Explain how an “immediate hypersensitivity” differs from a “delayed-type hypersensitivity (DTH)” response, and what type of hypersensitivity (I – IV) is being tested for by each.

Immediate: 15-30 min, Type I. an antigen is presented to CD4+ Th2 cells specific to the antigen that stimulate B-cell production of IgE antibodies also specific to the antigen

DTH; Type IV. 1-3 days, Not antibody mediated but cell-mediated


Identify which hypersensitivity is associated with histamine release.

Type I Hypersensitivity


Identify the major granulocyte that plays a role in allergic and parasitic diseases, the antibody isotype that triggers its degranulation, and the unique components of this cells granules.

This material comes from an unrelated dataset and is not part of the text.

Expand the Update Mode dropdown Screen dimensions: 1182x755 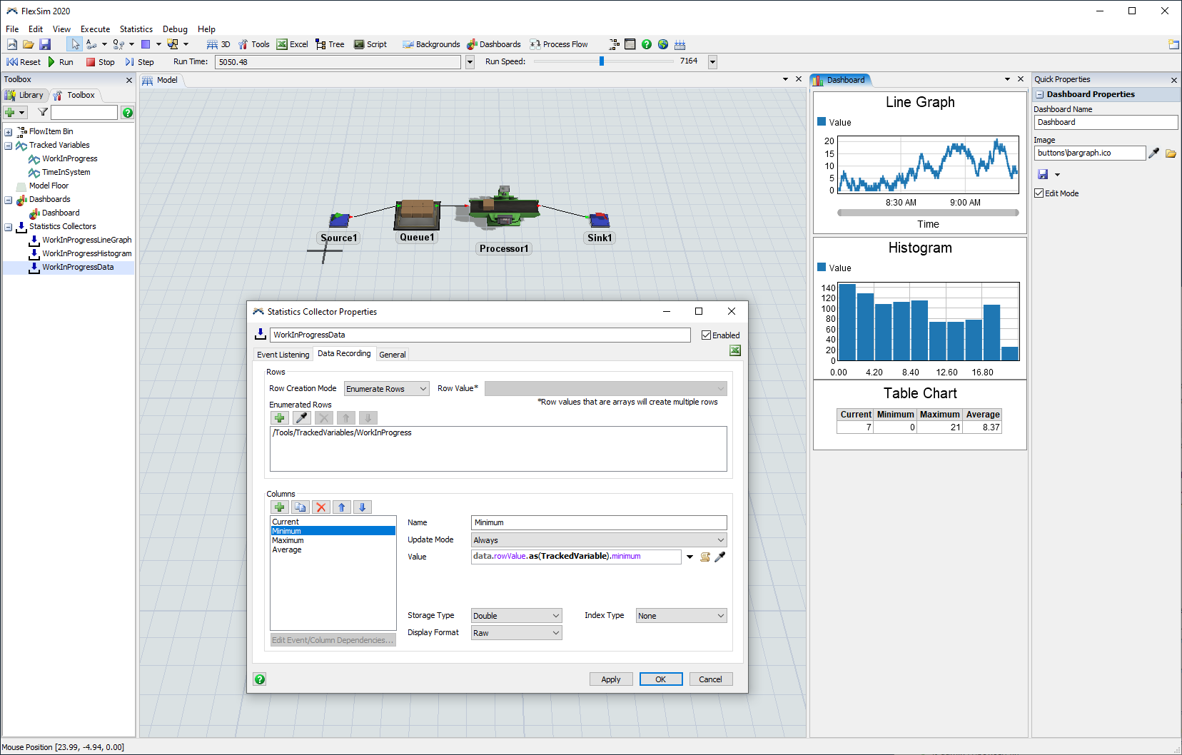click(x=598, y=540)
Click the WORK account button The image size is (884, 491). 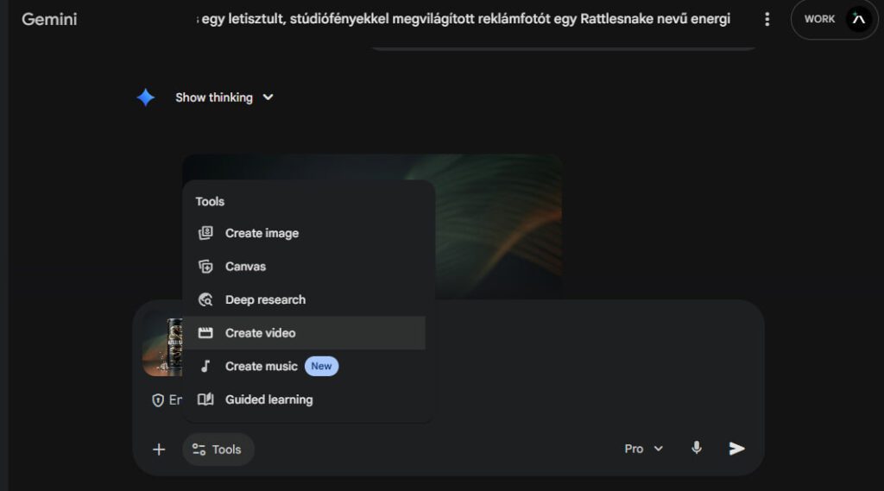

Mast cells. IgE bound to Fc(epsilon)RI (IgE Fc receptors of Mast cells) leads to degranulation and activation. 10% of total mast cell granule content is Histamine, prostaglandins and leukotrines are present too


Describe the utility of total serum IgE testing, skin prick testing, and allergen-specific laboratory testing, listing the advantages and disadvantages of each.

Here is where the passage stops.